> _TASK MATERIAL_
-- -- --

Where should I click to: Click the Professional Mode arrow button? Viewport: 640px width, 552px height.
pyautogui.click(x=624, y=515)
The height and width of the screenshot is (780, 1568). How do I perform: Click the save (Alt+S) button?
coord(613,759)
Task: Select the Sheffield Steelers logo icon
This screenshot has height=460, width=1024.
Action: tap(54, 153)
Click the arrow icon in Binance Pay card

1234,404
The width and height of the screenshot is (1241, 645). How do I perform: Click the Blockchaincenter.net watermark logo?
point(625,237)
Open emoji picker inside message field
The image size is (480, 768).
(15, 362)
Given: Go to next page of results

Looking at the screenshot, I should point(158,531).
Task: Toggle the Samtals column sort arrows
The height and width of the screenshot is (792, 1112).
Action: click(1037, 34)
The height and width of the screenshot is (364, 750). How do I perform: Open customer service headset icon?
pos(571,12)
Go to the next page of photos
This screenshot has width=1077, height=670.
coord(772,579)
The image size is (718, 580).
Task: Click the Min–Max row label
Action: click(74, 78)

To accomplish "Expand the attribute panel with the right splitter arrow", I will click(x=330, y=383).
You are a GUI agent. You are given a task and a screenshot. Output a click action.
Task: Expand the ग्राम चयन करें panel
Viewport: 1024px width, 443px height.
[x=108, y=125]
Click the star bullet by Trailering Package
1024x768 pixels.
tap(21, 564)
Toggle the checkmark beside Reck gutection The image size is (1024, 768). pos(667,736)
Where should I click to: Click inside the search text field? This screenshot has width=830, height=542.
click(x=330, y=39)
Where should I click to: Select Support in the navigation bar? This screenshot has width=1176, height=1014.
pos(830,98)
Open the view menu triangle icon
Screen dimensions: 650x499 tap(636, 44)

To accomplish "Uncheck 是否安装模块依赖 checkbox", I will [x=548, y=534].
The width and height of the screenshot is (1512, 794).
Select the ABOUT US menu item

-- -- --

> _PROBLEM TO SOLVE_
Take the entries and copy them out exactly.

> _EXERCISE OUTPUT_
Where should I click to: Click the Professional Mode arrow button? Viewport: 640px width, 552px height.
pyautogui.click(x=624, y=515)
The height and width of the screenshot is (780, 1568). How do I perform: Click the save (Alt+S) button?
coord(613,759)
Task: Select the Sheffield Steelers logo icon
This screenshot has height=460, width=1024.
Action: tap(54, 153)
Click the arrow icon in Binance Pay card

1234,404
The width and height of the screenshot is (1241, 645). How do I perform: Click the Blockchaincenter.net watermark logo?
point(625,237)
Open emoji picker inside message field
The image size is (480, 768).
(15, 362)
Given: Go to next page of results

Looking at the screenshot, I should point(158,531).
Task: Toggle the Samtals column sort arrows
The height and width of the screenshot is (792, 1112).
Action: click(1037, 34)
The height and width of the screenshot is (364, 750). How do I perform: Open customer service headset icon?
pos(571,12)
Go to the next page of photos
This screenshot has width=1077, height=670.
coord(772,579)
The image size is (718, 580).
Task: Click the Min–Max row label
Action: click(74, 78)

To accomplish "Expand the attribute panel with the right splitter arrow", I will click(x=330, y=383).
You are a GUI agent. You are given a task and a screenshot. Output a click action.
Task: Expand the ग्राम चयन करें panel
Viewport: 1024px width, 443px height.
[x=108, y=125]
Click the star bullet by Trailering Package
1024x768 pixels.
tap(21, 564)
Toggle the checkmark beside Reck gutection The image size is (1024, 768). pos(667,736)
Where should I click to: Click inside the search text field? This screenshot has width=830, height=542.
click(x=330, y=39)
Where should I click to: Select Support in the navigation bar? This screenshot has width=1176, height=1014.
pos(830,98)
Open the view menu triangle icon
Screen dimensions: 650x499 tap(636, 44)

To accomplish "Uncheck 是否安装模块依赖 checkbox", I will [x=548, y=534].
The width and height of the screenshot is (1512, 794).
Select the ABOUT US menu item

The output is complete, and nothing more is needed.